クレームの発生が不可避であるとすれば,どのように対応するかを考えておかなければ,本来の営利活動に支障が生じかねません。当職らにとっても,ご相談いただく機会が多いこのクレーム対応ですが,一般的な対応の方法について触れてみたいと思います。
2 クレーム対応の基本的な考え方
クレーム対応において最も基本となる考え方は,クレーム発生当初の段階において,法的に理由のあるクレームか,理由のないクレームかの区別をつけるということです。この区別をつけることにより,その後の対応方針を決めることができます。
そのためには事実関係の調査が必要ですが,いわゆる5W1Hなどの必要な事実関係を網羅できるよう,電話聞き取りメモなどを予めフォーマット化しておくことや,対応マニュアルを作成しておくことなど,クレームが発生した場合でも冷静に対応できる態勢を整えておくことが有用です。クレーム発生直後ですので,相手方が激高しているような場合も多々あるとは思いますが,対応する側が冷静に対処し,まずは相手方の言わんとすることをよく聞いて,事実を調査することが何より重要です。
3 法的に理由のあるクレームへの対応
上記の調査の結果,相手方のクレームに法的な理由がある=こちら側に問題があると判断したら,次は,相手方や関係者からのさらなる事情聴取や損害賠償に備えて,損害額の検討を行いましょう。その上で,相手方との交渉を行うという手順を踏むのが一般的でしょう。
この場合には,クレームに法的に理由がある以上,こちら側から何をどのように賠償するのかがポイントです。ただし,注意すべき点は,相手方の要求がエスカレートする場合には,任意交渉を打ち切ることも考えておかなければならないということです。立場が強いと判断した場合には,どんな人物であったにせよ,要求がエスカレートすることはよくある現象です。この場合には,裁判での解決を視野に入れることも必要でしょう。仮に裁判となった場合であっても,損害額の算定においてある程度見通しが立っているはずですから,負わなければならないリスクも想定できることからすれば,過大な要求に安易に応ずる必要はなく,裁判自体を避けなくとも良いのです。
4 法的に理由のないクレームへの対応
反対に,法的に理由のないクレームであることが明らかになった場合には,対応方針としては,基本的には,拒否,拒絶するだけです。

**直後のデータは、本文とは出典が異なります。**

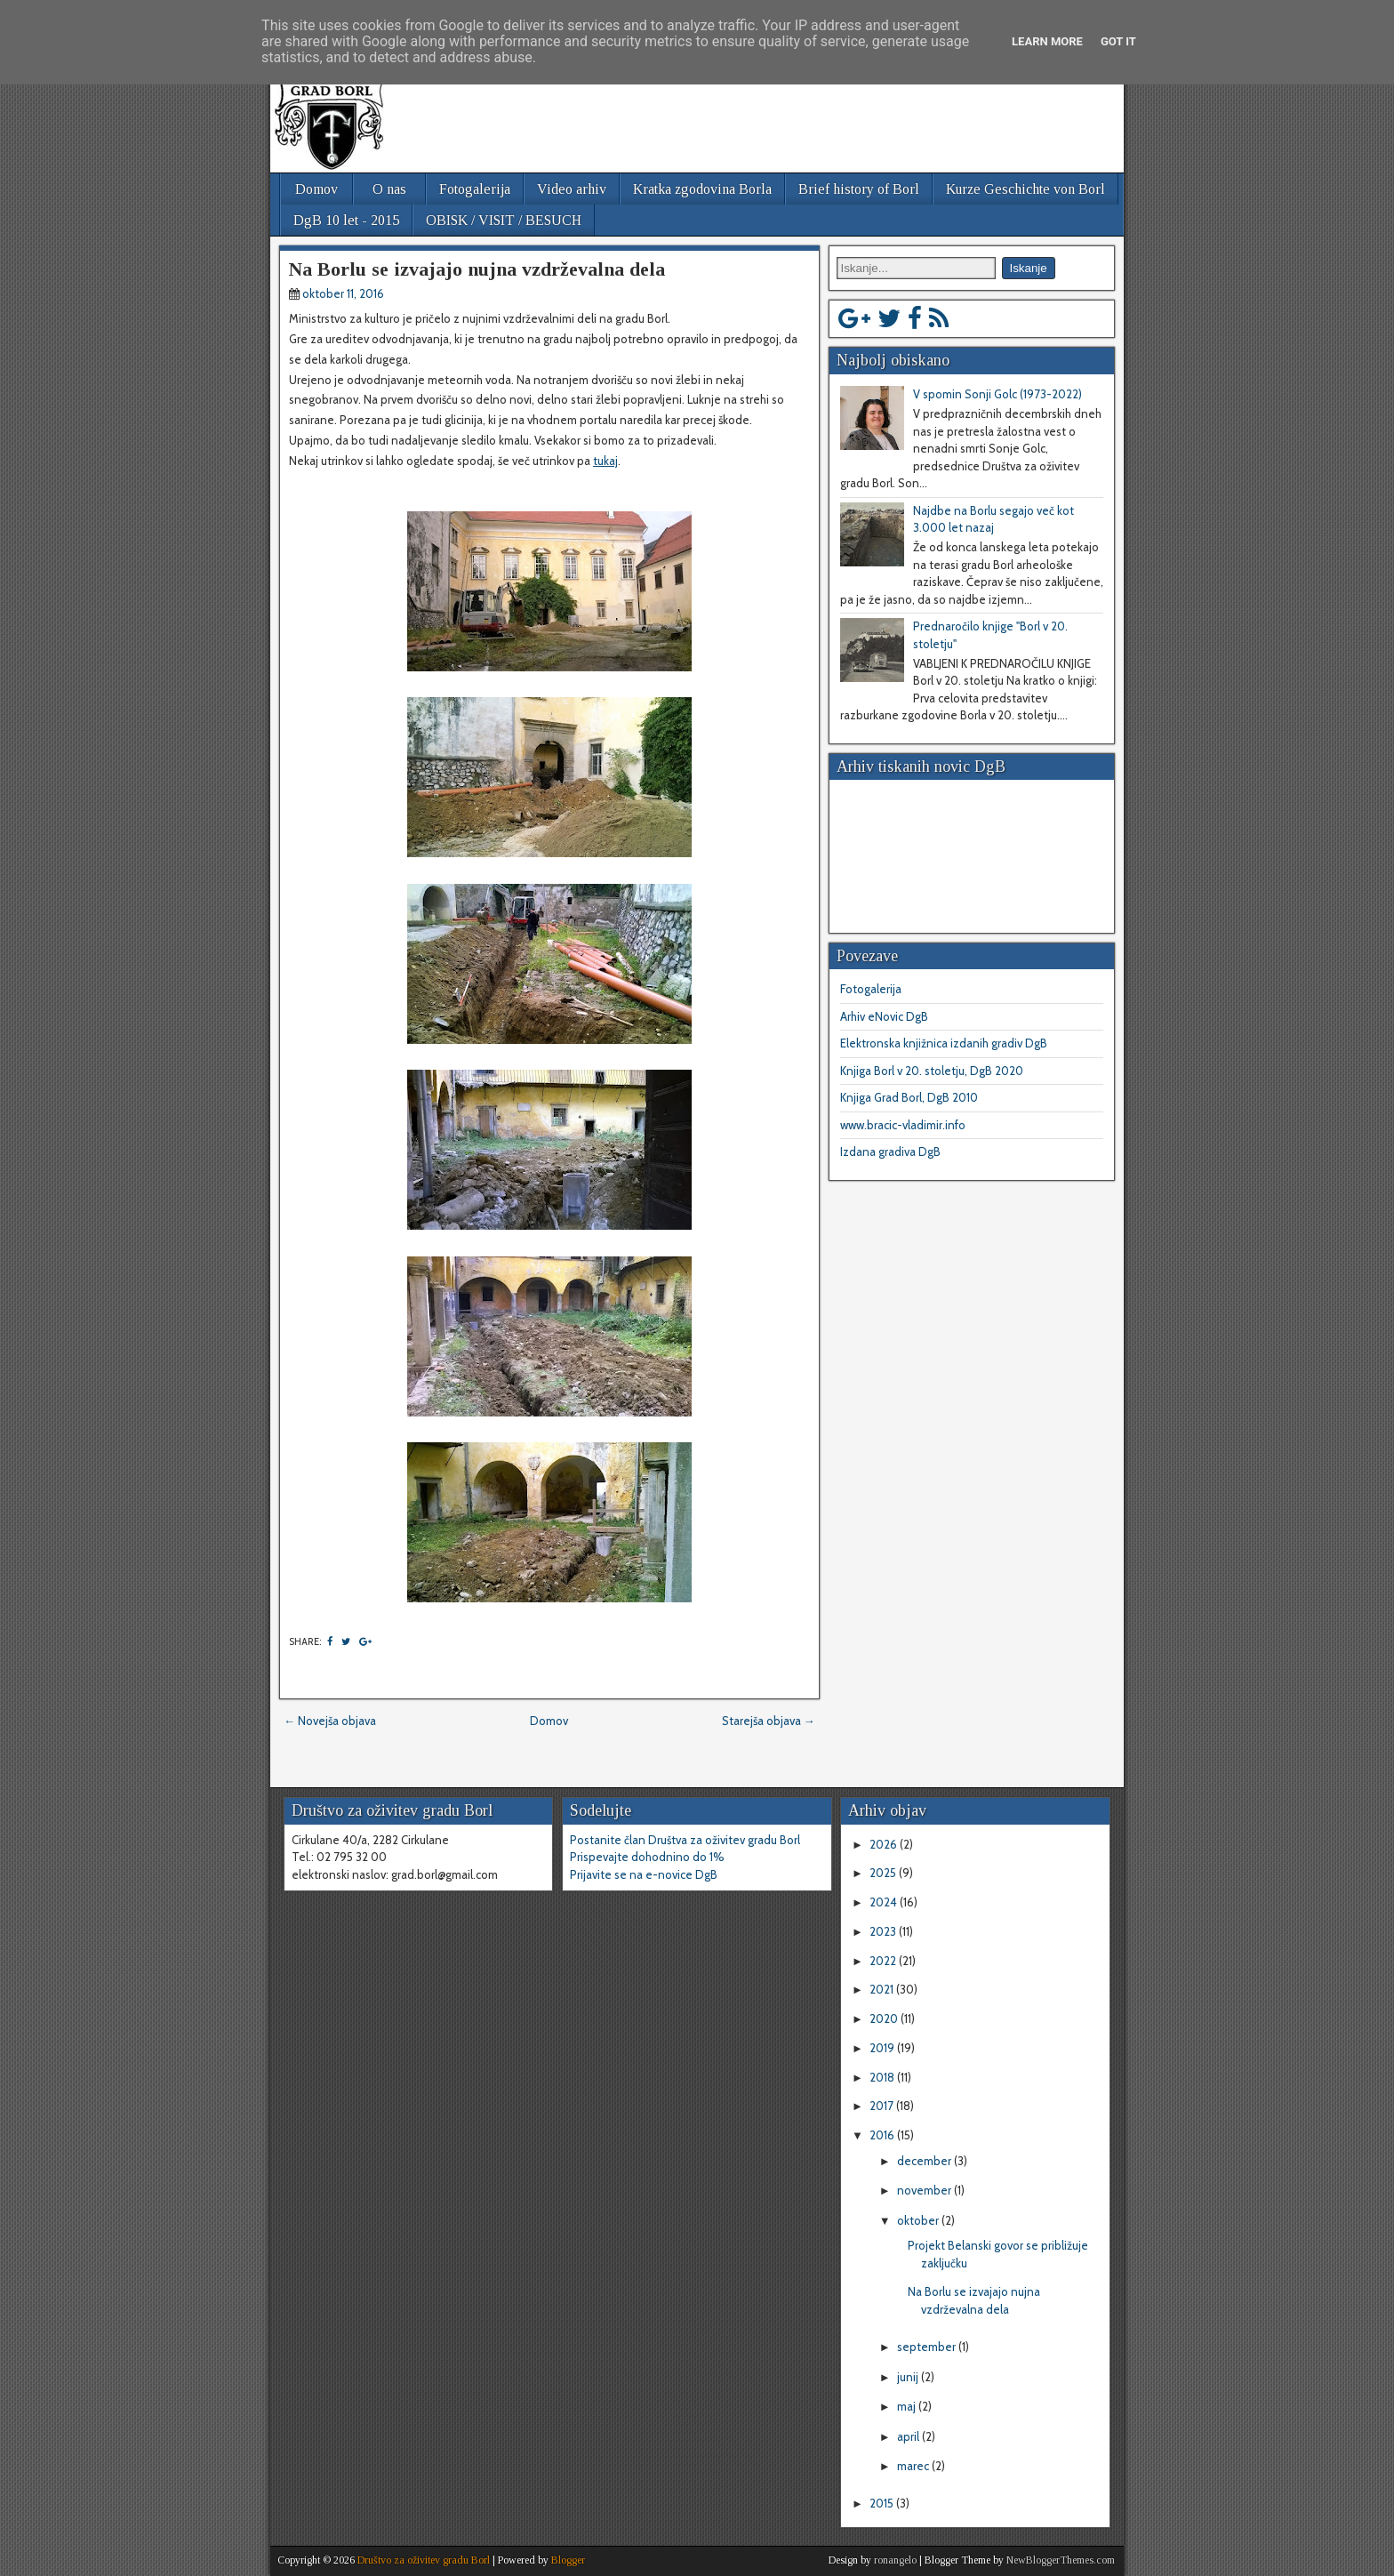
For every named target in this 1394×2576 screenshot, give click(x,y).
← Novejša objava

ただし,この場合には,相手方もクレームに法的な理由がないことをわかっているケースが多く,意外と対応に手間取ることがあります。対策としては,円満解決などを考えた曖昧な対応をしないことが重要です。相手方は,こちら側の不用意な発言などを理由に,当初のクレームとは全く異なる点をクレームの対象とすることがあるので(ある意味,本来の意味でのクレーマーはこれを狙っている),対応においては,細心の注意を払うことが必要です。
最終的に折り合いが付かなければ,交渉の終了を宣言し,突き放してしまうことも解決策の一つです。円満な解決に固執しなくとも良いのです。
5 異常なクレーマーへの対応
上記3,4のいずれの場合にも,反社会的勢力を背景としたクレーマーや脅迫,恐喝行為を伴うクレーマーも存在します。
基本的な対応策としては,上記3,4のとおりではありますが,このような場合には,早期に弁護士への対応を依頼することが解決の近道です。また,方法論として,実際の交渉においては,電話であれば録音すべきですし,直接対面しなければならない場合には,複数人での対応が鉄則です。録音,録画の方法も併用すると良いでしょう。
犯罪に該当するような行為が予想される場合には,警察への対応依頼も視野に入れておくべきです。
6 最後に
上記の記載と矛盾するようではありますが,忘れてはいけないのは,クレームそのものはこちら側の至らない点についての有り難い指摘でもある点です。実際は,不都合があったとしてもクレームも言わずに去って行く顧客がほとんどです。クレームがあることにより,よりよい商品作り,サービスの構築につながる情報を得られることもあります。クレームを活かすという意味で,クレーム対策を本格的に取り組まれてはいかがでしょうか。